* **THE RECORDS**
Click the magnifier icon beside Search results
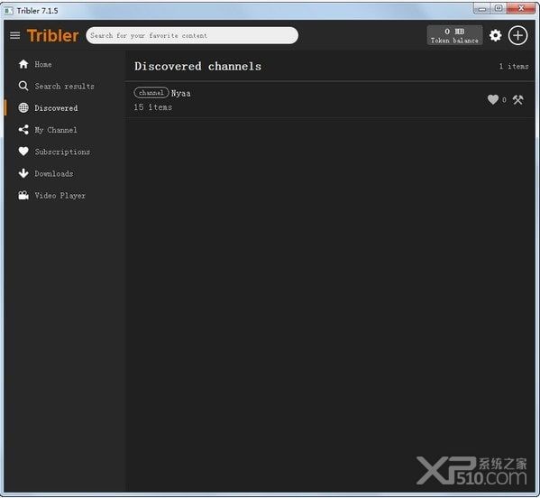 (x=23, y=86)
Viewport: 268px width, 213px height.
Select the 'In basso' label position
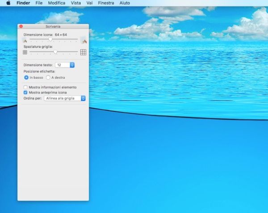(26, 78)
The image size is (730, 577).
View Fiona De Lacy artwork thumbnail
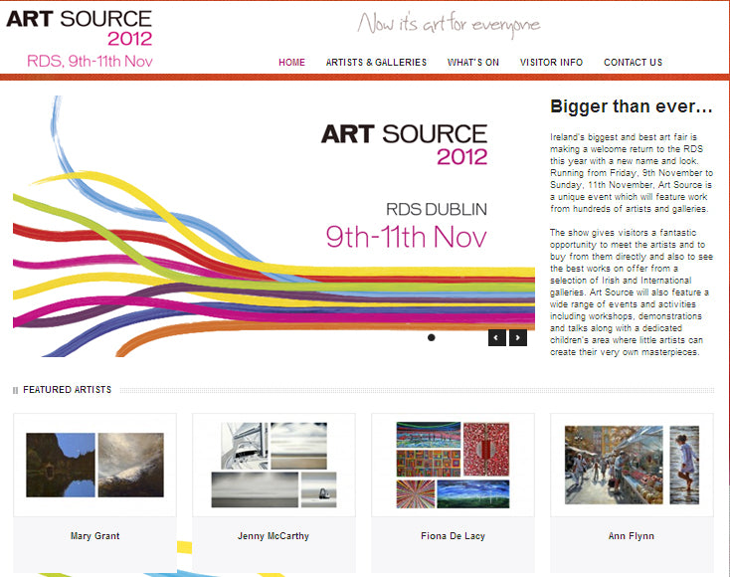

* **WHAT TO PRODUCE**
Apart from the images, retype the full material exactly as written.

* **EXERCISE RESPONSE**
Click the magnifier icon beside Search results
 (x=23, y=86)
Viewport: 268px width, 213px height.
Select the 'In basso' label position
(26, 78)
The image size is (730, 577).
View Fiona De Lacy artwork thumbnail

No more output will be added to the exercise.